• [What the task asks]
Print exactly those lines that run from the beginning of the data to the line bearing "Guidelines (88, 2504)", inclusive.
------ Entries provided
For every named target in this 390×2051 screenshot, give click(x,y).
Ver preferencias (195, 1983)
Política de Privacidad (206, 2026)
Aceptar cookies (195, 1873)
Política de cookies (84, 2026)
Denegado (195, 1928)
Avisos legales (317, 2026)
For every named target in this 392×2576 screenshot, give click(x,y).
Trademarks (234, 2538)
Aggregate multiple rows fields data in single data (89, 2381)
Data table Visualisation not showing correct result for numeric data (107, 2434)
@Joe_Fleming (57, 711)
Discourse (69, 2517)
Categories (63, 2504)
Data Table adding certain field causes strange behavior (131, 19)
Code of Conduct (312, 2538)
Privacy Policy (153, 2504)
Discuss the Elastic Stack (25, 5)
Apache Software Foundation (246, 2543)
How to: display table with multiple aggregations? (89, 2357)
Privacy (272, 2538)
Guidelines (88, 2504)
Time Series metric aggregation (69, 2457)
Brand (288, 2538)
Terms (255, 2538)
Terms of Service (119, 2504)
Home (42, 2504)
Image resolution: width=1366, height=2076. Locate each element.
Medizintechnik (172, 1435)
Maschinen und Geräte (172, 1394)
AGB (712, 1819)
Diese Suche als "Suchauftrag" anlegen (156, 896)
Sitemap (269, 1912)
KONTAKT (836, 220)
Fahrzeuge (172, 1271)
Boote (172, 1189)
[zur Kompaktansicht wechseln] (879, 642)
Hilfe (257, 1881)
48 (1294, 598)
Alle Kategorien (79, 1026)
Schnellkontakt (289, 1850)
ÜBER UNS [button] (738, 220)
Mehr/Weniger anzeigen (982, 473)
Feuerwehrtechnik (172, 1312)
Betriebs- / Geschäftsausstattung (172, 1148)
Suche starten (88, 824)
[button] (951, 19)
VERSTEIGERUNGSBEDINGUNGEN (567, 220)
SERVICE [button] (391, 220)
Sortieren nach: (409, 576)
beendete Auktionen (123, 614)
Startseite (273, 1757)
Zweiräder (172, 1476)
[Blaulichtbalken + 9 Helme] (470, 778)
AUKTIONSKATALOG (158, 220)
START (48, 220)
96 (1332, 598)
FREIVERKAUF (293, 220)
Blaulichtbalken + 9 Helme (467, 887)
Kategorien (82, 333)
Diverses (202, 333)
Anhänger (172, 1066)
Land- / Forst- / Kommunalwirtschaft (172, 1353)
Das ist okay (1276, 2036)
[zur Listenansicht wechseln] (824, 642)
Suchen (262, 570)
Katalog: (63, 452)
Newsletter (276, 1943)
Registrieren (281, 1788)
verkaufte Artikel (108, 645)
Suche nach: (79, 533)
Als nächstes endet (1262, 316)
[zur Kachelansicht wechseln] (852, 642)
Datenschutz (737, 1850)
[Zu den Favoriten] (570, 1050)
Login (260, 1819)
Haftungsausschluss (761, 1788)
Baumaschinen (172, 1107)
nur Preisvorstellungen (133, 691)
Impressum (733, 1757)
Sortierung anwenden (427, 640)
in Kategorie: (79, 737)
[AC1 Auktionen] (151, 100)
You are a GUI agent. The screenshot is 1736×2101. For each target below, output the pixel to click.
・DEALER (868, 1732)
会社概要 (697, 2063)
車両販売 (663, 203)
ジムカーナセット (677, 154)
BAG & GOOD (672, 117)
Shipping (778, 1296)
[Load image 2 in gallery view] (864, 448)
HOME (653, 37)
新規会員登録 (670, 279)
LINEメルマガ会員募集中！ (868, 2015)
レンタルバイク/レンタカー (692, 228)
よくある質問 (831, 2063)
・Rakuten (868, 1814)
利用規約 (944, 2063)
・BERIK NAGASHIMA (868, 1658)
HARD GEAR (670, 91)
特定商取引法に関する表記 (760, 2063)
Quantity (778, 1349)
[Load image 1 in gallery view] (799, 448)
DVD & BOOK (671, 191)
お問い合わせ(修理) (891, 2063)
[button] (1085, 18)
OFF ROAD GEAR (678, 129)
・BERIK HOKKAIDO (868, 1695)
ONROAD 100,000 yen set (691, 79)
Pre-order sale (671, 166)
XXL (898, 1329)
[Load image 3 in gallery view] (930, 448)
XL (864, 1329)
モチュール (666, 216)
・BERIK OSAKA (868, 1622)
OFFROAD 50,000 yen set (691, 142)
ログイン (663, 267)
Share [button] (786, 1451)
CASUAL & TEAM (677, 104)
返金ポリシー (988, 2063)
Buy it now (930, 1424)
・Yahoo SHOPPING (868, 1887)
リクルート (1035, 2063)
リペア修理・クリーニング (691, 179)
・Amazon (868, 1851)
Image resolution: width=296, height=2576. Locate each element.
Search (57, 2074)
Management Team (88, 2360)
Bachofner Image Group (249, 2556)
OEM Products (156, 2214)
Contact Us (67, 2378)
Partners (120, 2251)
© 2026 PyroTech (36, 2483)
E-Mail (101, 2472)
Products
------------
• [Solution]
For every named target in this 390×2051 screenshot, give click(x,y).
Ver preferencias (195, 1983)
Política de Privacidad (206, 2026)
Aceptar cookies (195, 1873)
Política de cookies (84, 2026)
Denegado (195, 1928)
Avisos legales (317, 2026)
For every named target in this 392×2576 screenshot, give click(x,y).
Trademarks (234, 2538)
Aggregate multiple rows fields data in single data (89, 2381)
Data table Visualisation not showing correct result for numeric data (107, 2434)
@Joe_Fleming (57, 711)
Discourse (69, 2517)
Categories (63, 2504)
Data Table adding certain field causes strange behavior (131, 19)
Code of Conduct (312, 2538)
Privacy Policy (153, 2504)
Discuss the Elastic Stack (25, 5)
Apache Software Foundation (246, 2543)
How to: display table with multiple aggregations? (89, 2357)
Privacy (272, 2538)
Guidelines (88, 2504)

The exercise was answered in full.